Sola (Sola Solutions Inc.) builds an AI-native automation platform aimed at the back-office and regulated-industry workflows that traditional robotic process automation never fully solved. Where legacy RPA requires brittle, hand-coded scripts that break whenever a web portal or desktop application changes, Sola's agentic bots are taught by demonstration: an operator records a process once, and the system uses LLM reasoning plus computer vision to understand the intent behind each step. The result is automation that can recover from errors, adapt to UI drift, and continuously improve rather than silently failing.

The company targets operational analysts, compliance leads, and finance teams in sectors such as insurance, financial services, healthcare, and logistics, where high volumes of manual data entry, reconciliation, and document handling create real cost and risk. Because Sola can drive any application a human can use, including systems behind logins and without public APIs, it slots into existing enterprise stacks without lengthy integration projects.

Sola was founded in 2024 and went through Y Combinator. It first raised a seed round led by Sarah Guo's Conviction before quickly following with a larger Series A. Investors have been drawn to the thesis that agentic automation can finally capture the long tail of processes that were too dynamic or too expensive to automate with older tooling.

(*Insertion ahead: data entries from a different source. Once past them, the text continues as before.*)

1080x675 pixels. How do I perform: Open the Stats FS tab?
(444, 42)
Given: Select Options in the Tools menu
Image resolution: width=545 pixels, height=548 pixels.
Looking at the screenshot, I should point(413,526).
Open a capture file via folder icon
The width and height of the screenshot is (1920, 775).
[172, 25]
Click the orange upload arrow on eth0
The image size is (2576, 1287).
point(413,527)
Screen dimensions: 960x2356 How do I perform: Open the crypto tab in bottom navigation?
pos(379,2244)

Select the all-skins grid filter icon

The platform emphasizes governance and auditability, important for the regulated buyers it courts. Each automation produces a transparent record of the steps taken, and human reviewers can stay in the loop for sensitive actions. This combination of self-healing execution and oversight is central to Sola's pitch that it can scale automations safely across an enterprise.

With demand for measurable workflow replacement rising in 2025 and 2026, Sola sits in a competitive but well-funded category alongside other agentic automation startups. Its differentiation rests on ease of authoring, resilience to change, and a focus on back-office operations rather than generic agent frameworks.